Your goal: Everything from the line containing "Email invoice INV-00000531" to the last line of the material below must be retyped exactly, both ends included; skip the pictures.
►
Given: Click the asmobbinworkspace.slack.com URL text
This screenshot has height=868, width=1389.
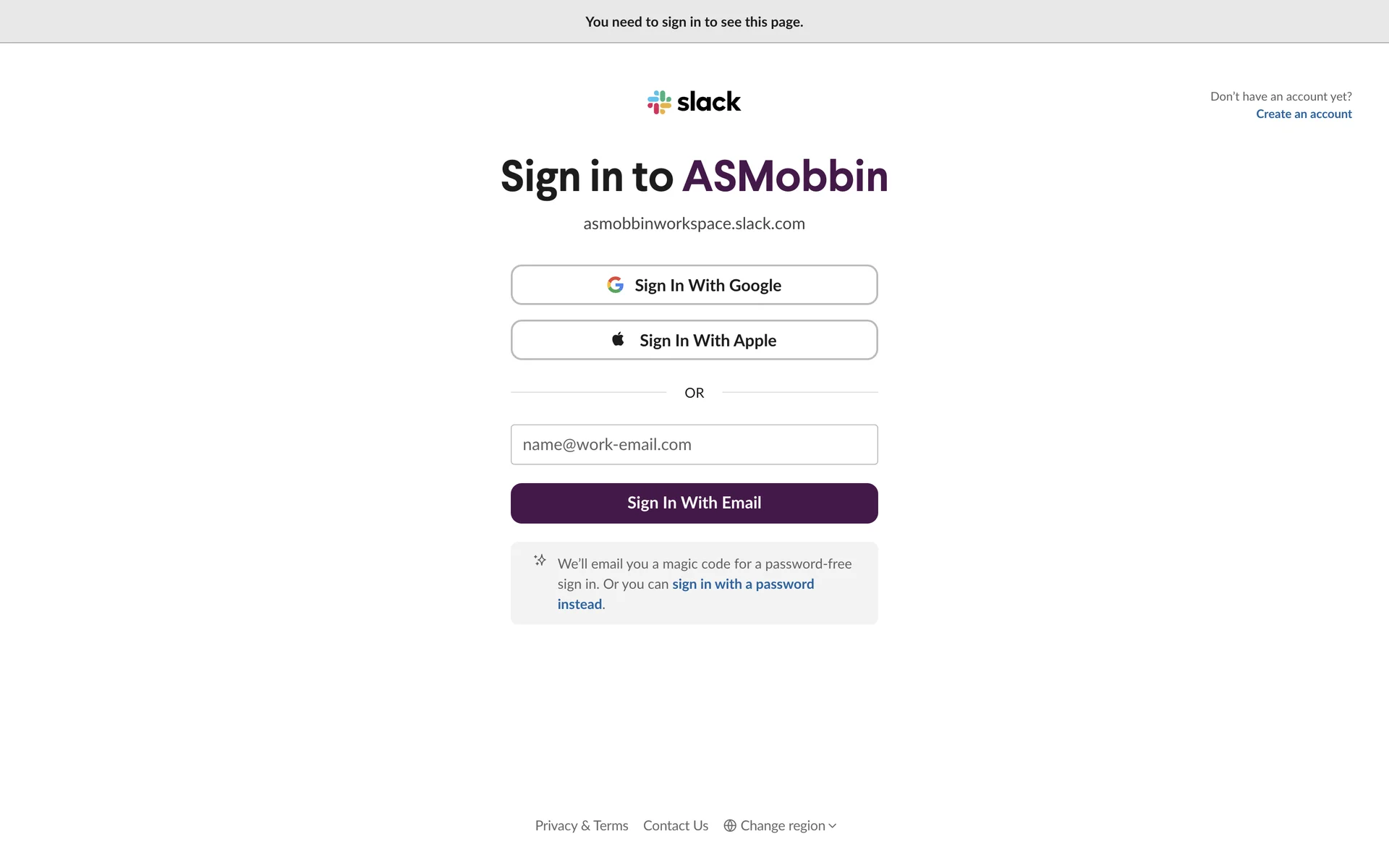Looking at the screenshot, I should [694, 224].
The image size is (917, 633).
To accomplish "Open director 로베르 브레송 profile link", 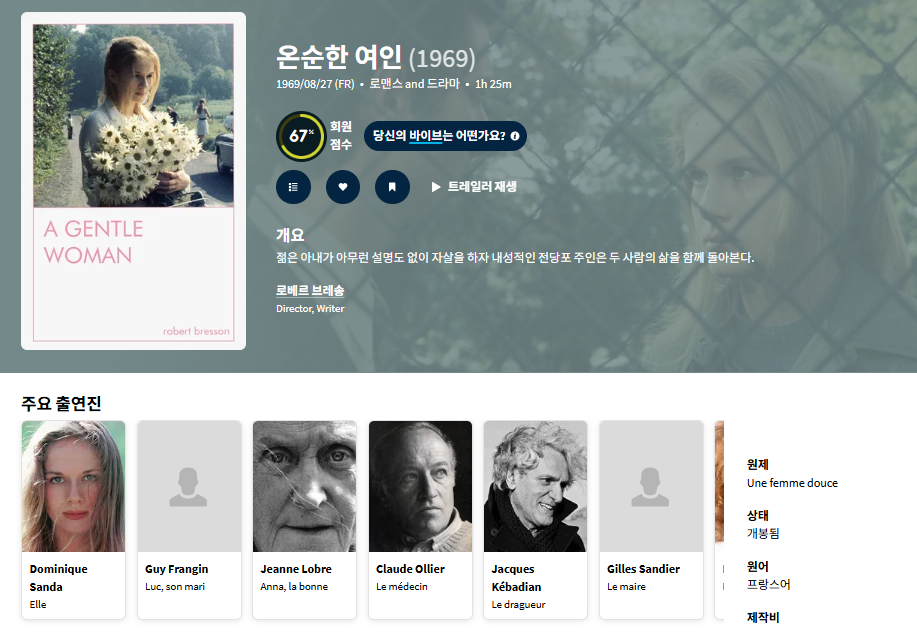I will [310, 290].
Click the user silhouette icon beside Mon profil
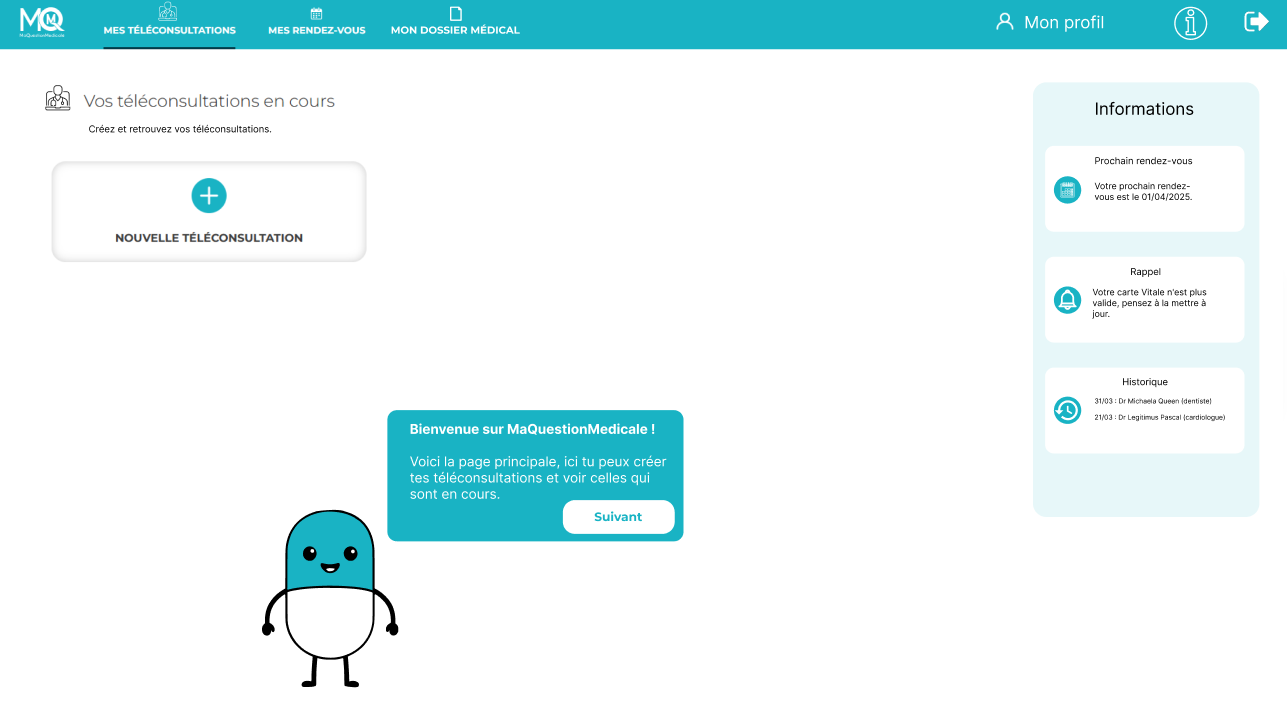The image size is (1287, 711). coord(1004,22)
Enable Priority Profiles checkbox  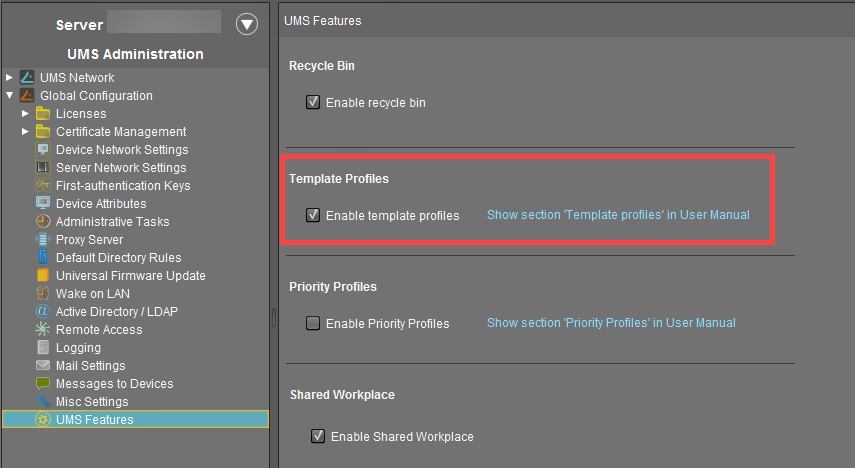point(313,323)
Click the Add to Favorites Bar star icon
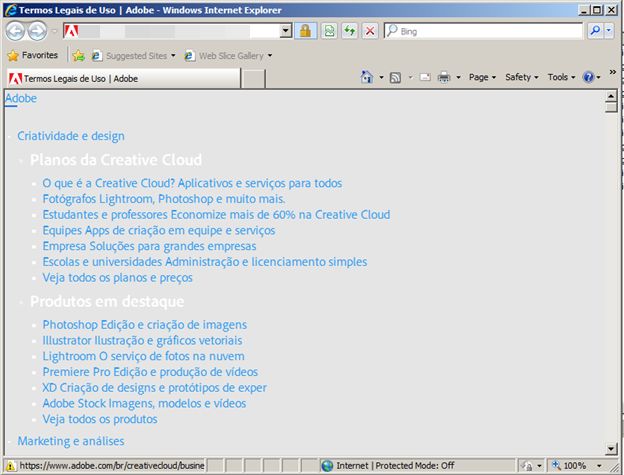The height and width of the screenshot is (475, 624). pos(78,56)
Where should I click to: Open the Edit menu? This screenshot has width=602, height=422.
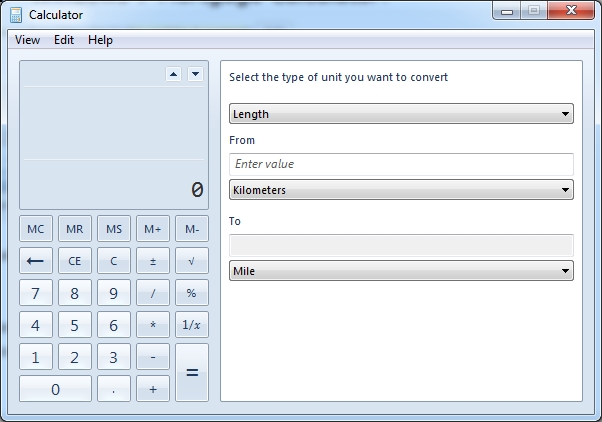click(x=64, y=40)
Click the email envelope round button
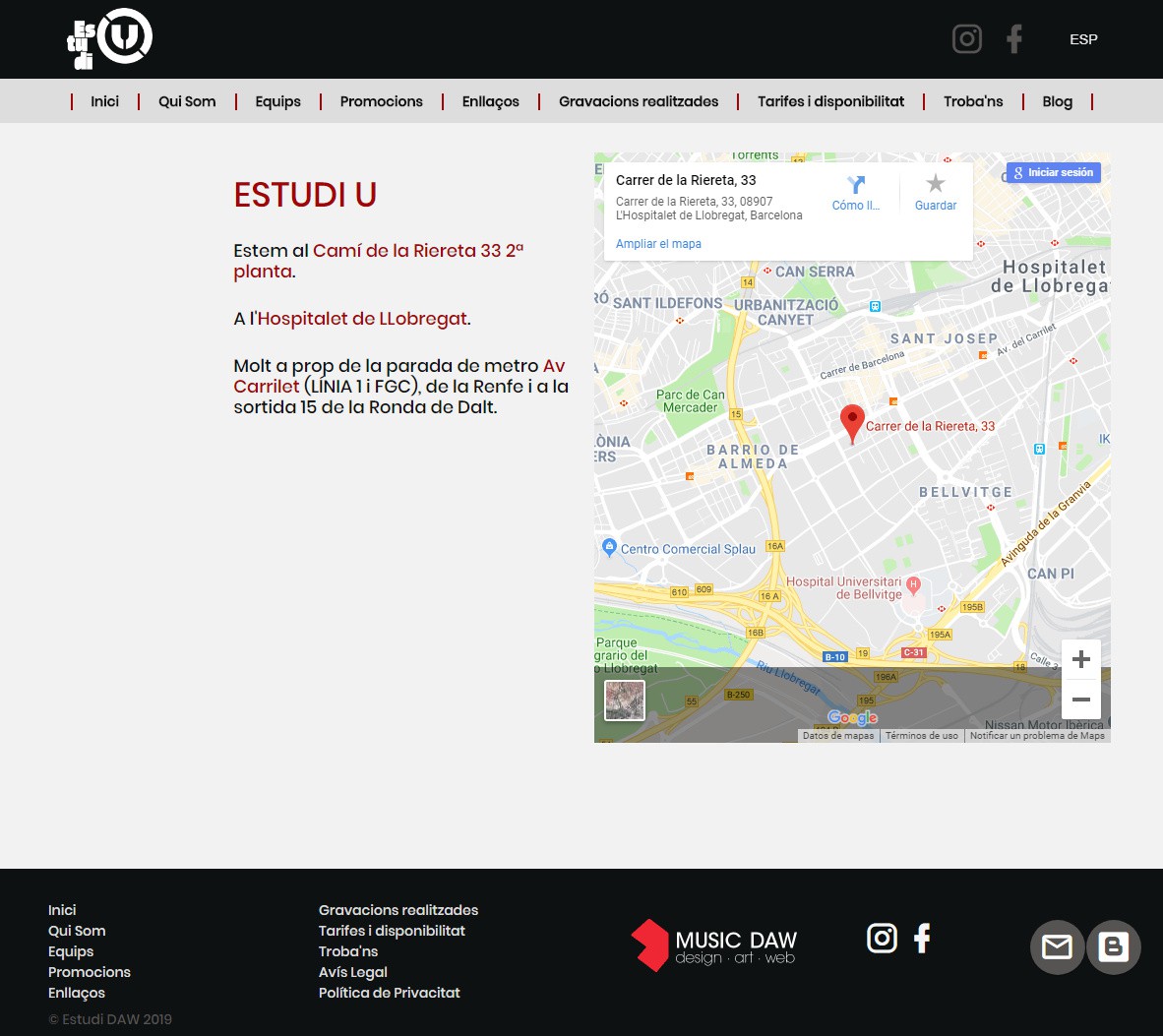This screenshot has height=1036, width=1163. pyautogui.click(x=1057, y=946)
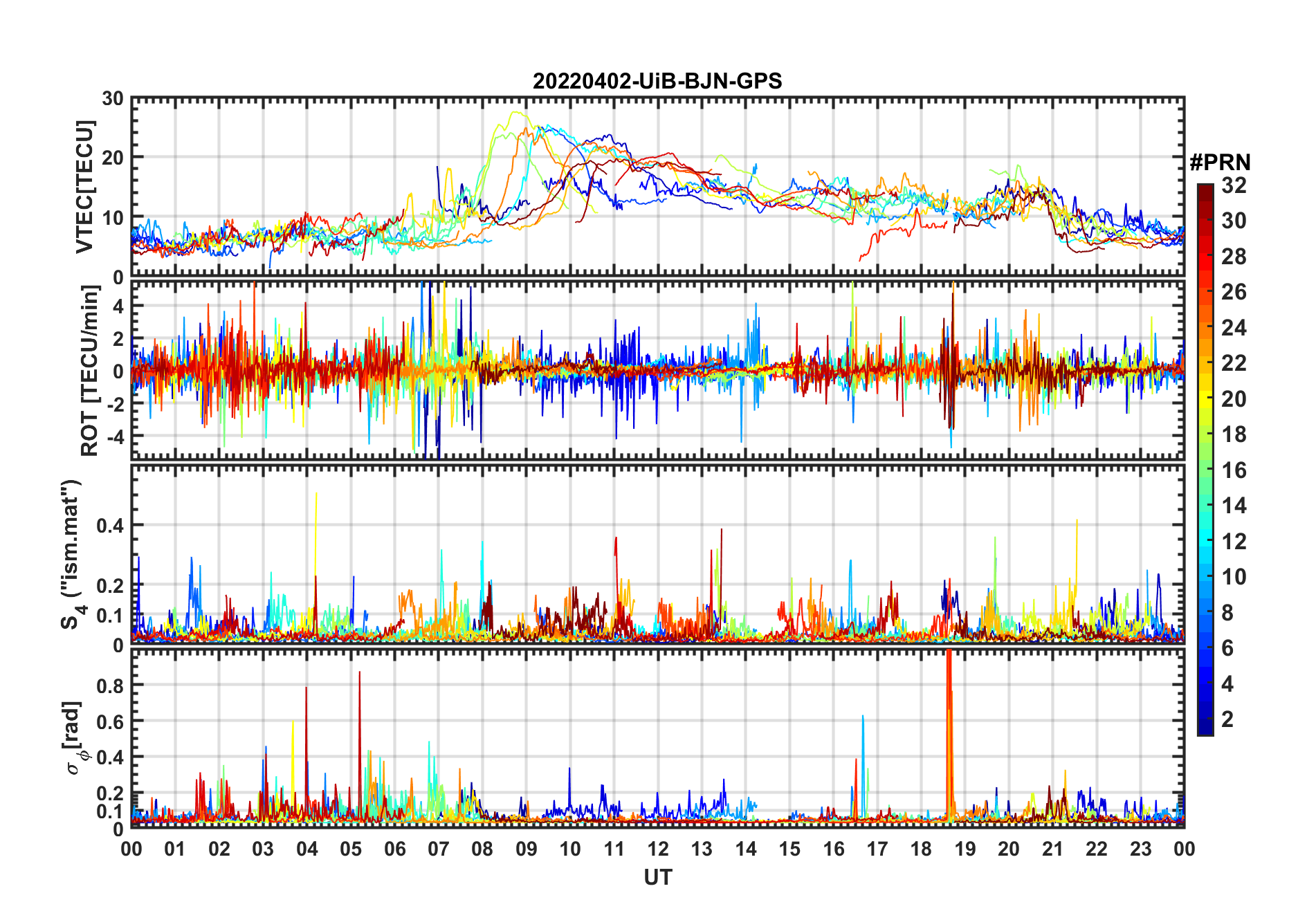Click the 06 hour tick label on x-axis
Screen dimensions: 1316x920
click(x=394, y=849)
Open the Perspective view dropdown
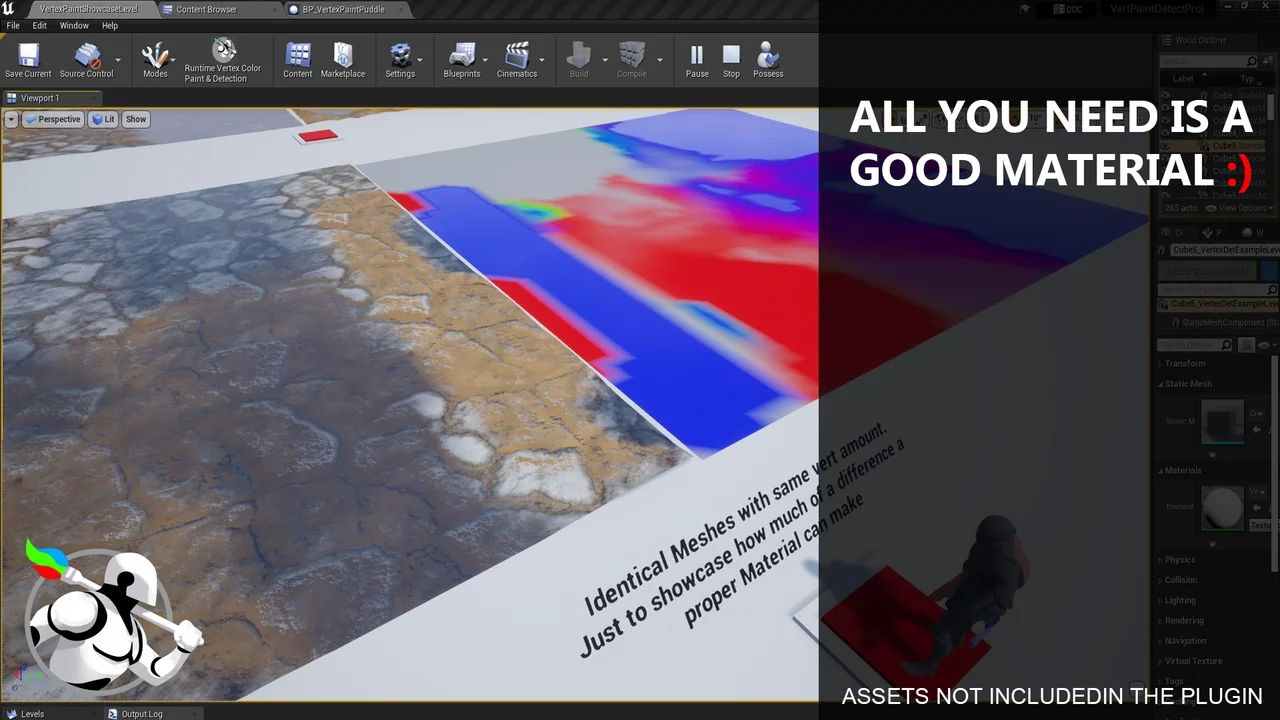Screen dimensions: 1280x720 53,119
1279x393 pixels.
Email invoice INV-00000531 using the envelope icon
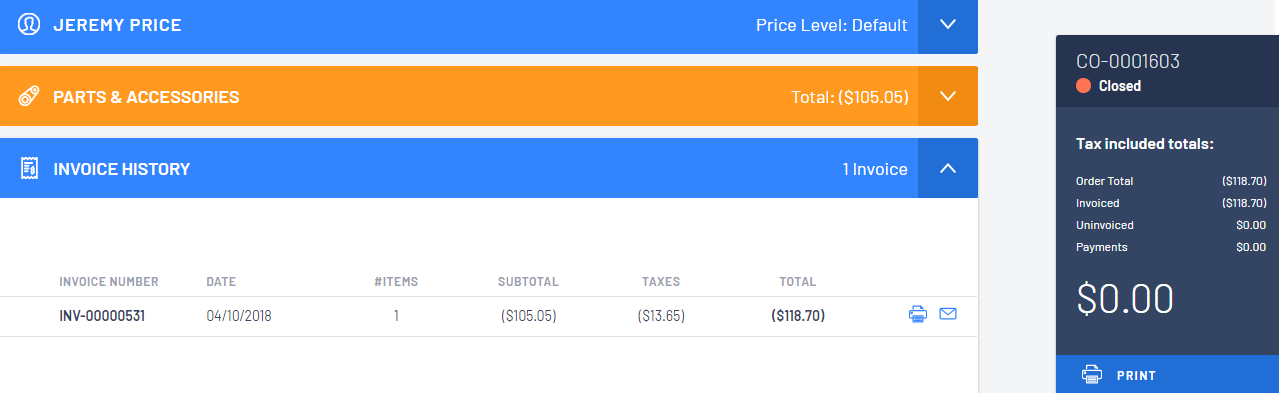click(948, 315)
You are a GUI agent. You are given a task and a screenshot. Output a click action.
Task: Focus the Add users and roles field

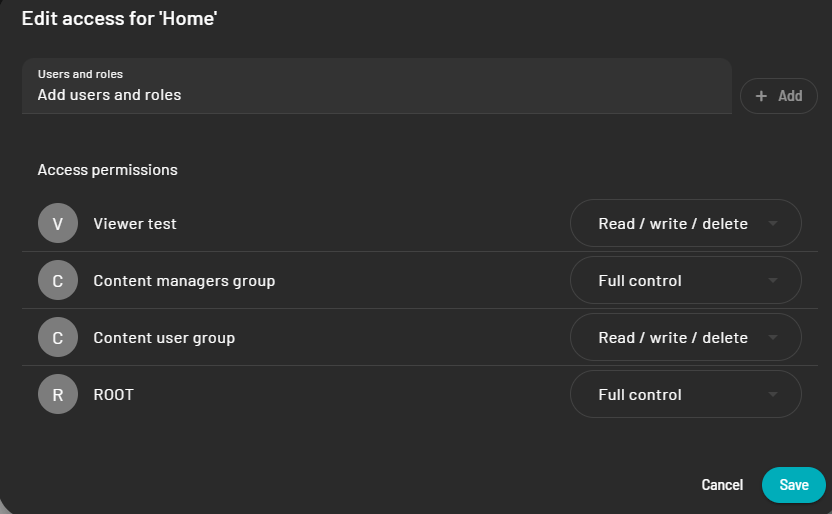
◄
Written answer:
Email invoice INV-00000531 using the envelope icon
click(948, 315)
You are a GUI agent. You are given a task and a screenshot. Output a click action.
Task: Focus the Add users and roles field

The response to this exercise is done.